# [PASSAGE]
How Does Our Motor System Determine Its Learning Rate?

• Published in: PloS one Vol. 7; no. 11; p. e49373
• Main Author: van Beers, Robert J.
• Format: Journal Article
• Language: English
• Published: United States Public Library of Science 12.11.2012; Public Library of Science (PLoS)
• Subjects: Adaptation; Adolescent; Algorithms; Biology; Brain; Computer Science; Decision theory; Error correction; Feedback; Female; Humans; Kalman filter; Kalman filters; Learning; Learning - physiology; Learning curves; Male; Mathematics; Medicine; Models, Biological; Motor Activity - physiology; Motor skill learning; Nervous system; Noise; Optimization; Predictions; Reliability aspects; State estimation; Studies; Time Factors; Time series; Visual perception; Young Adult
• ISSN: 1932-6203; 1932-6203
• DOI: 10.1371/journal.pone.0049373

Motor learning is driven by movement errors. The speed of learning can be quantified by the learning rate, which is the proportion of an error that is corrected for in the planning of the next movement. Previous studies have shown that the learning rate depends on the reliability of the error signal and on the uncertainty of the motor system's own state. These dependences are in agreement with the predictions of the Kalman filter, which is a state estimator that can be used to determine the optimal learning rate for each movement such that the expected movement error is minimized. Here we test whether not only the average behaviour is optimal, as the previous studies showed, but if the learning rate is chosen optimally in every individual movement. Subjects made repeated movements to visual targets with their unseen hand. They received visual feedback about their endpoint error immediately after each movement. The reliability of these error-signals was varied across three conditions. The results are inconsistent with the predictions of the Kalman filter because correction for large errors in the beginning of a series of movements to a fixed target was not as fast as predicted and the learning rates for the extent and the direction of the movements did not differ in the way predicted by the Kalman filter. Instead, a simpler model that uses the same learning rate for all movements with the same error-signal reliability can explain the data. We conclude that our brain does not apply state estimation to determine the optimal planning correction for every individual movement, but it employs a simpler strategy of using a fixed learning rate for all movements with the same level of error-signal reliability.

# [DATA EXTRACTS]
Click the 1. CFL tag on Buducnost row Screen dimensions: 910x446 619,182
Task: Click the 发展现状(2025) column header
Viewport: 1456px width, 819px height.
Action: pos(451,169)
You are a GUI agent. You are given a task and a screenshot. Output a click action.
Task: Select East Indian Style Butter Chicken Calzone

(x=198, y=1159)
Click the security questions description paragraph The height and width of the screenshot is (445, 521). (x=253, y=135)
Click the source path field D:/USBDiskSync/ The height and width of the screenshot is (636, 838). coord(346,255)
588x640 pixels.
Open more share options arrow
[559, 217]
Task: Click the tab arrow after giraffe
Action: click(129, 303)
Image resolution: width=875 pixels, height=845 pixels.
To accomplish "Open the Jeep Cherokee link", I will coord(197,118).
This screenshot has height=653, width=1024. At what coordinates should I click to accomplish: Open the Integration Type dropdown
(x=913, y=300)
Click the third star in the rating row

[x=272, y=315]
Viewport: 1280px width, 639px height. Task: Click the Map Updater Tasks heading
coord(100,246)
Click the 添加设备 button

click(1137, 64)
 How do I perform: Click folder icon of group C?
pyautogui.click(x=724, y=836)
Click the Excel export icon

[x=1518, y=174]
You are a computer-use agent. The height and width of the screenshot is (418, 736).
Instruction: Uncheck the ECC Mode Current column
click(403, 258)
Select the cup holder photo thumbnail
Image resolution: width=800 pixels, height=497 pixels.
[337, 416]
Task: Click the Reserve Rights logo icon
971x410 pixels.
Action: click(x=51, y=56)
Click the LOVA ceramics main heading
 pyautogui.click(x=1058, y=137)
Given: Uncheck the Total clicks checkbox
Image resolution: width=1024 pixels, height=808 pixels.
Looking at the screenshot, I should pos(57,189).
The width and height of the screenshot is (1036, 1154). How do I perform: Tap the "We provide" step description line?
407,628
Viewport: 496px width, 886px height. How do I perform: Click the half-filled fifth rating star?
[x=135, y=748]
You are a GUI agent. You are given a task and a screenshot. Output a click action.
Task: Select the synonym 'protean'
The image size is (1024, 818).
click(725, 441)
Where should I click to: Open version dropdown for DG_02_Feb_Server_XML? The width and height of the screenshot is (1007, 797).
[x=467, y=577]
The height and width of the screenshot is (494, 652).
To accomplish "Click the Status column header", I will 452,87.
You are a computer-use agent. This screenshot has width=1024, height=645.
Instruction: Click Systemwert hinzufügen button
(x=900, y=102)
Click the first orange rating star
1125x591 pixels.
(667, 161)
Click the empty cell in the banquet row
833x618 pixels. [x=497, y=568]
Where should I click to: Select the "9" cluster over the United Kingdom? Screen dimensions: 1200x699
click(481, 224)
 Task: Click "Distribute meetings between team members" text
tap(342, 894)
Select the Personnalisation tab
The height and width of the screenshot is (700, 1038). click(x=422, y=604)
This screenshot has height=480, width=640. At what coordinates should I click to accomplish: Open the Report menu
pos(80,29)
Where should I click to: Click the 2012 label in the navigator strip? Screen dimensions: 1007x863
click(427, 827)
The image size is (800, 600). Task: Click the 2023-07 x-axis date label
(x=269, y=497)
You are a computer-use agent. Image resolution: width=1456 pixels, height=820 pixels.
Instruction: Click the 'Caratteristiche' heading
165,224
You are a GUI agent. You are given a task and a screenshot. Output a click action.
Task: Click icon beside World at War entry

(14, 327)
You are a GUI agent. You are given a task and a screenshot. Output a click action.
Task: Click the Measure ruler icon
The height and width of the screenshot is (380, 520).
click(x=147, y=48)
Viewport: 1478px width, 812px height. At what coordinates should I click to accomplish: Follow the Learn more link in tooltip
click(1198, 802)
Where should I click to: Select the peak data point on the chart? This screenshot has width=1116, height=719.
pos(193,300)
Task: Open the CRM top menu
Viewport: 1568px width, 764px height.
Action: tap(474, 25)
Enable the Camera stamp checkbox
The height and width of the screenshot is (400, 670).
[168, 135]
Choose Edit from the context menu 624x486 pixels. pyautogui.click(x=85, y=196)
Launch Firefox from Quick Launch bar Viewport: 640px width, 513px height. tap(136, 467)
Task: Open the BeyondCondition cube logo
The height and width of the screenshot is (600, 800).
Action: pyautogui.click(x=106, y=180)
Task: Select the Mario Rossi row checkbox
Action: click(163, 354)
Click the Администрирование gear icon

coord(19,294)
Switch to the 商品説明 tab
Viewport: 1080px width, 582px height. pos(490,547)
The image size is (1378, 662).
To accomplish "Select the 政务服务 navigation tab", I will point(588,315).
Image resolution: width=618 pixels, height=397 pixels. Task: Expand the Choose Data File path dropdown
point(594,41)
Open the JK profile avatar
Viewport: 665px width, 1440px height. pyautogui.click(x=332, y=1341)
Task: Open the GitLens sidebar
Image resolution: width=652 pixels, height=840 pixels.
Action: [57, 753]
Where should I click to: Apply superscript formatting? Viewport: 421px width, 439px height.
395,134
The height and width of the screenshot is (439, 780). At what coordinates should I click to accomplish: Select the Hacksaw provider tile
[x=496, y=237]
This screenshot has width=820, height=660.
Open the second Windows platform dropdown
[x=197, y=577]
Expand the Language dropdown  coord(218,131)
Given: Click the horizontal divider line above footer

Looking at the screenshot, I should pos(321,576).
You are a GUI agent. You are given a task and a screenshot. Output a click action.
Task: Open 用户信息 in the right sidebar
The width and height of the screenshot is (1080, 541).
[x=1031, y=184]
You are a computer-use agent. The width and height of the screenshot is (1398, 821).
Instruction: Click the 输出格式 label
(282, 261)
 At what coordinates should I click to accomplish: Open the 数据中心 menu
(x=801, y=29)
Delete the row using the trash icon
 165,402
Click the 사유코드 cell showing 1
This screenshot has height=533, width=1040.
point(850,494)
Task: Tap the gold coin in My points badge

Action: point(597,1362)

# [WHAT YOU HAVE TO DO]
Reproduce the motor learning abstract word for word between "How Does Our" and "of Science (PLoS)", inclusive. Rely on the motor learning abstract alone.

# [ANSWER SPACE]
How Does Our Motor System Determine Its Learning Rate?

• Published in: PloS one Vol. 7; no. 11; p. e49373
• Main Author: van Beers, Robert J.
• Format: Journal Article
• Language: English
• Published: United States Public Library of Science 12.11.2012; Public Library of Science (PLoS)